Há uma categoria ainda mais intrigante de atividades que a maioria aceita bem, mas que se tornam controversas se envolverem trocas monetárias. É aí que entram prostituição, barriga de aluguel e comercialização de órgãos. Roth vai a fundo nesses e em outros problemas. Descreve implicações que nem imaginávamos existir. Como diferentes países têm diferentes tolerâncias e regulamentações, surgem alguns experimentos naturais que nos permitem ver essas questões com ao menos um fiapo de objetividade.

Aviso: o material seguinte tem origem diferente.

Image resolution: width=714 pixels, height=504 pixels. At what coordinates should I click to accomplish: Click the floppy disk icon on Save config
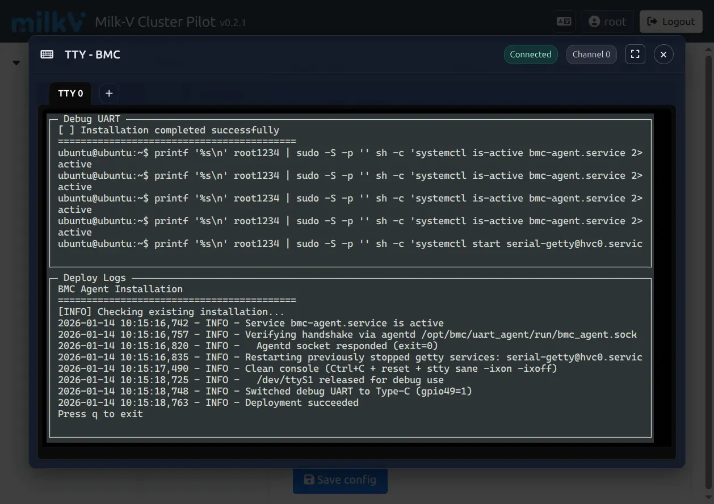click(309, 480)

Legalizar a prostituição, por exemplo, protege as mulheres. Se os americanos não permitissem pagar por plasma, o mundo teria um sério problema de falta de hemoderivados.
Há brigas que valem a pena ser compradas, mas às vezes é melhor contemporizar. A repugnância à comercialização de órgãos é tão grande que parece bobagem insistir na criação de um mercado de rins, como o que existe no Irã. Roth conta sua experiência de ter ajudado a desenvolver um sistema de doações de rins pareadas (parentes sem histocompatibilidade encontram um par na mesma situação, mas com o qual tenham compatibilidade cruzada), que ajudou a reduzir ainda que muito modestamente a fila de transplantes.